Comment by timschmidt
Comment by timschmidt 4 days ago
Even with MoE, holding the model in RAM while individual experts are evaluated in VRAM is a bit of a compromise. Experts can be swapped in and out of VRAM for each token. So RAM <-> VRAM bandwidth becomes important. With a model larger than RAM, that bandwidth bottleneck gets pushed to the SSD interface. At least it's read-only, and not read-write, but even the fastest of SSDs will be significantly slower than RAM.
That said, there are folks out there doing it. https://github.com/lyogavin/airllm is one example.
> Experts can be swapped in and out of VRAM for each token.
I've often wondered how much it happens in practice. What does the per-token distribution of expert selection actually look like during inference? For example does it act like uniform random variable, or does it stick with the same 2 or 3 experts for 10 tokens in a row? I haven't been able to find much info on this.
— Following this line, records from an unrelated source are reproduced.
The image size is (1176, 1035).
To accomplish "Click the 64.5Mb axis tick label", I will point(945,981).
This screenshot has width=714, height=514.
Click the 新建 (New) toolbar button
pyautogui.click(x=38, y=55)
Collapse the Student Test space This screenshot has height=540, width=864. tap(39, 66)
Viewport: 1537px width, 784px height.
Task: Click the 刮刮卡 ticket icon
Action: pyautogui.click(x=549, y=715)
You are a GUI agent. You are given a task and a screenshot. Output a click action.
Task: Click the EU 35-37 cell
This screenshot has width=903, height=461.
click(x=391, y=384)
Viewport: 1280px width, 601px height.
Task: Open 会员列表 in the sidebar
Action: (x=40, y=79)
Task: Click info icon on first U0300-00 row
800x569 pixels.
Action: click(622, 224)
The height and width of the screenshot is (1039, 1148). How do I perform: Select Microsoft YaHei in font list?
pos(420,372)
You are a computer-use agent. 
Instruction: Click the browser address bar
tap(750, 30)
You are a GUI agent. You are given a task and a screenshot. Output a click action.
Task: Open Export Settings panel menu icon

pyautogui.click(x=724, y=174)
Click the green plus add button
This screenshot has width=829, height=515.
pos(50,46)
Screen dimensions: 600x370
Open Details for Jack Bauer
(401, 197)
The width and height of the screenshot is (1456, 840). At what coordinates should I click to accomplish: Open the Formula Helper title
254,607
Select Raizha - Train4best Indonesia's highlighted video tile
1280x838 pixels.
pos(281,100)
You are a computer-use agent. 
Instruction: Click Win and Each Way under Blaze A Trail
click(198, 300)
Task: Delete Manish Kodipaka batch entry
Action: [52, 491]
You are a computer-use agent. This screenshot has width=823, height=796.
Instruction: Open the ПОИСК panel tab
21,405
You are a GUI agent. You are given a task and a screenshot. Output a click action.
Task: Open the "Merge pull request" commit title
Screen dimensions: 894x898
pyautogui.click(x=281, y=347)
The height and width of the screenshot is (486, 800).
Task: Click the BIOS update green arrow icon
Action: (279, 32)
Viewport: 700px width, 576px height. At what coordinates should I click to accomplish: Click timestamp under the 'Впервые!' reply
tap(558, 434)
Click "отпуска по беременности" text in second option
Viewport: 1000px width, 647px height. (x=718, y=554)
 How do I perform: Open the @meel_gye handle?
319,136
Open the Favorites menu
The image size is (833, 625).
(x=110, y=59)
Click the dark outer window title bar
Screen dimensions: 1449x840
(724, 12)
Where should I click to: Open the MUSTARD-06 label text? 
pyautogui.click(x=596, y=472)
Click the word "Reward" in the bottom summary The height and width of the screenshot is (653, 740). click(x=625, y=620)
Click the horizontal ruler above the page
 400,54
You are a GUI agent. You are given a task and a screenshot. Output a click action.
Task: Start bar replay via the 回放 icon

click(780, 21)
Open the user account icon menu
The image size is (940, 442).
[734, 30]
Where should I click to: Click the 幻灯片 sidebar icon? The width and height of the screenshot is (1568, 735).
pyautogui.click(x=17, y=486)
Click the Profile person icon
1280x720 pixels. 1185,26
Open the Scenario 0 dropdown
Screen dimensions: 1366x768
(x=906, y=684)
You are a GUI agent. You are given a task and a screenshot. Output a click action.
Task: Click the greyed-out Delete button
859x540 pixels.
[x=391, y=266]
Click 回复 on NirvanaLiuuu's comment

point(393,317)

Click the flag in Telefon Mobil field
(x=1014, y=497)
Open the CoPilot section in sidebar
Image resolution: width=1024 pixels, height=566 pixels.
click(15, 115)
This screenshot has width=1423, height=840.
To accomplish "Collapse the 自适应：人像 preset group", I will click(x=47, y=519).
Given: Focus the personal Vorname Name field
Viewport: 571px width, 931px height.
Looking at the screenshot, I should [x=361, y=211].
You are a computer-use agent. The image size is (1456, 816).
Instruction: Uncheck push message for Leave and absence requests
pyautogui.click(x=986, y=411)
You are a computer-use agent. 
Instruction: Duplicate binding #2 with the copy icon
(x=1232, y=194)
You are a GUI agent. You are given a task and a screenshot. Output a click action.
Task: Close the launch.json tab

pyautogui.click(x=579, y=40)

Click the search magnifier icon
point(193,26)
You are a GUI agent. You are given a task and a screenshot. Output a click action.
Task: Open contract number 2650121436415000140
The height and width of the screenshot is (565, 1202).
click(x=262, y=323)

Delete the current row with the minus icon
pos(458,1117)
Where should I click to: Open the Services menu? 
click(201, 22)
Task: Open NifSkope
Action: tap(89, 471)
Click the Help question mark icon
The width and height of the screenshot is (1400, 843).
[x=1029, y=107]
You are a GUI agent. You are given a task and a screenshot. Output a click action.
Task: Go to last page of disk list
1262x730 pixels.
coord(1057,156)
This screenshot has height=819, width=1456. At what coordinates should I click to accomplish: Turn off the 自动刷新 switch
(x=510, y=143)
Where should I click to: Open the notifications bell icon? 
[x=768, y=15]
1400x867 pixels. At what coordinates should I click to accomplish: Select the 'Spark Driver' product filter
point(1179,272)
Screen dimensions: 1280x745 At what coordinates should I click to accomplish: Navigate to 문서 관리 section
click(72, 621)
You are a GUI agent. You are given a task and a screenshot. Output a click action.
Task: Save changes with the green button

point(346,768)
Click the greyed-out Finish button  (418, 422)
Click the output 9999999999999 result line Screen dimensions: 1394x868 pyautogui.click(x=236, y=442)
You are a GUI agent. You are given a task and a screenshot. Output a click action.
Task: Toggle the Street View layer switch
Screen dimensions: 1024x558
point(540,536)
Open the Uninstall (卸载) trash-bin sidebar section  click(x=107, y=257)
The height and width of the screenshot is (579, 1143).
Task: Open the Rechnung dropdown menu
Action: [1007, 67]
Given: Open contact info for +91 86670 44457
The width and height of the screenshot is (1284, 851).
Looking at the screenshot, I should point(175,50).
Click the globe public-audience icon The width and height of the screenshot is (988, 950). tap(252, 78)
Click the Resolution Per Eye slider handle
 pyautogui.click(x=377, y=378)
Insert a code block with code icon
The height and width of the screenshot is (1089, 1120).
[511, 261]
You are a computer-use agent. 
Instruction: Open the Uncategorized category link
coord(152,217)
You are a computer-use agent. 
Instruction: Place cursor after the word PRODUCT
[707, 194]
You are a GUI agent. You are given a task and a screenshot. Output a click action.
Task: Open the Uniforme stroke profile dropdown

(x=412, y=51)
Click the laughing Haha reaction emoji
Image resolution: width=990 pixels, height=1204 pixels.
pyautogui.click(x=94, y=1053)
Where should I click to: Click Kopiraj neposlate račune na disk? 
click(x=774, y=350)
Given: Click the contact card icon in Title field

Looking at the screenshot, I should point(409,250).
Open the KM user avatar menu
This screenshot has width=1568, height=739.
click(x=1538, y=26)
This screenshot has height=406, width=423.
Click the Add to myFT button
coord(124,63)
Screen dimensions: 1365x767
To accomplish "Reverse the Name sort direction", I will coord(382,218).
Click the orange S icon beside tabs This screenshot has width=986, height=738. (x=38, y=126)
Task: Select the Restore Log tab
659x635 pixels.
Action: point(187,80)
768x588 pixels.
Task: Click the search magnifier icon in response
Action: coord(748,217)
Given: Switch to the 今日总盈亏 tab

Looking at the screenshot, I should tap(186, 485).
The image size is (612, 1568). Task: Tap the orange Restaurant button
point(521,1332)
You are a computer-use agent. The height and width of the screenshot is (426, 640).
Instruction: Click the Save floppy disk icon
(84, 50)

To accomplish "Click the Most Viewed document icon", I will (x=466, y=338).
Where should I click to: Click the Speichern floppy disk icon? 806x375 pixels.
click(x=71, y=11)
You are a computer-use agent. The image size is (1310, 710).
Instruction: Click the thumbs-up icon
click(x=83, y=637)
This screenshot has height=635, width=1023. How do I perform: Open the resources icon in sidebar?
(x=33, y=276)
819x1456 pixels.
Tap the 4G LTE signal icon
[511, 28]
Obviously it depends on what model you are talking about, so some kind of survey would be interesting. I'm sure this must but something that the big inference labs are knowledgeable about.
Although, I guess if you are batching things, then even if a subset of experts is selected for a single query, maybe over the batch it appears completely random, that would destroy any efficiency gains. Perhaps it's possible to intelligently batch queries that are "similar" somehow? It's quite an interesting research problem when you think about it.
Come to think of it, how does it work then for the "prompt ingestion" stage, where it likely runs all experts in parallel to generate the KV cache? I guess that would destroy any efficiency gains due to MoE too, so the prompt ingestion and AR generation stages will have quite different execution profiles.